» WORK INSTRUCTIONS
Give again the line that contains "This screenshot has width=922, height=543." and every line after it to the end of the records. Keep them exactly as they are and add nothing.

Start of SUPPLIED DATA

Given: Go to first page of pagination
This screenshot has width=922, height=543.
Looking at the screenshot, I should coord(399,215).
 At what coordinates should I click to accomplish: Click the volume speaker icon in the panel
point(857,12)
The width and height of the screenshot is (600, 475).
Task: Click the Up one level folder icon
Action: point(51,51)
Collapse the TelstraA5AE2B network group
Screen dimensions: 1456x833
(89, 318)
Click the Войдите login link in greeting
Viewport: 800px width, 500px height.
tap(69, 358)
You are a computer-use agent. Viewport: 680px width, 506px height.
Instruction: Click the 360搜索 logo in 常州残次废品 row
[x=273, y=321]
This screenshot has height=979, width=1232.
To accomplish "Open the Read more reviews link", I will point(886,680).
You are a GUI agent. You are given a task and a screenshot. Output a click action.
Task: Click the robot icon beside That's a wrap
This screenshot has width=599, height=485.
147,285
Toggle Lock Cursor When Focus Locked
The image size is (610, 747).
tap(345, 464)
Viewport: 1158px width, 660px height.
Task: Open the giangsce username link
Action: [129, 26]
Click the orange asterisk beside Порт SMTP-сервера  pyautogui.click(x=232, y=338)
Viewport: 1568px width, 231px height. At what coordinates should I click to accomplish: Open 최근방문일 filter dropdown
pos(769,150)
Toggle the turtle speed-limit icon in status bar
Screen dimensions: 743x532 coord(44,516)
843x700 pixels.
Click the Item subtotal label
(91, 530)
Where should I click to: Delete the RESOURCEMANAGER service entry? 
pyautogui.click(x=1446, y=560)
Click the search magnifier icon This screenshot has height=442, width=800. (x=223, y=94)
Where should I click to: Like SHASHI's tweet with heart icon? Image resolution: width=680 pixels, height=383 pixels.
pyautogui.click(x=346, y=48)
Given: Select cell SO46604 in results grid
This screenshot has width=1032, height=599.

End of SUPPLIED DATA

» EXERCISE ANSWER
This screenshot has width=922, height=543.
Looking at the screenshot, I should coord(399,215).
 At what coordinates should I click to accomplish: Click the volume speaker icon in the panel
point(857,12)
The width and height of the screenshot is (600, 475).
Task: Click the Up one level folder icon
Action: point(51,51)
Collapse the TelstraA5AE2B network group
Screen dimensions: 1456x833
(89, 318)
Click the Войдите login link in greeting
Viewport: 800px width, 500px height.
tap(69, 358)
You are a computer-use agent. Viewport: 680px width, 506px height.
Instruction: Click the 360搜索 logo in 常州残次废品 row
[x=273, y=321]
This screenshot has height=979, width=1232.
To accomplish "Open the Read more reviews link", I will point(886,680).
You are a GUI agent. You are given a task and a screenshot. Output a click action.
Task: Click the robot icon beside That's a wrap
This screenshot has width=599, height=485.
147,285
Toggle Lock Cursor When Focus Locked
The image size is (610, 747).
tap(345, 464)
Viewport: 1158px width, 660px height.
Task: Open the giangsce username link
Action: [129, 26]
Click the orange asterisk beside Порт SMTP-сервера  pyautogui.click(x=232, y=338)
Viewport: 1568px width, 231px height. At what coordinates should I click to accomplish: Open 최근방문일 filter dropdown
pos(769,150)
Toggle the turtle speed-limit icon in status bar
Screen dimensions: 743x532 coord(44,516)
843x700 pixels.
Click the Item subtotal label
(91, 530)
Where should I click to: Delete the RESOURCEMANAGER service entry? 
pyautogui.click(x=1446, y=560)
Click the search magnifier icon This screenshot has height=442, width=800. (x=223, y=94)
Where should I click to: Like SHASHI's tweet with heart icon? Image resolution: width=680 pixels, height=383 pixels.
pyautogui.click(x=346, y=48)
Given: Select cell SO46604 in results grid
This screenshot has width=1032, height=599.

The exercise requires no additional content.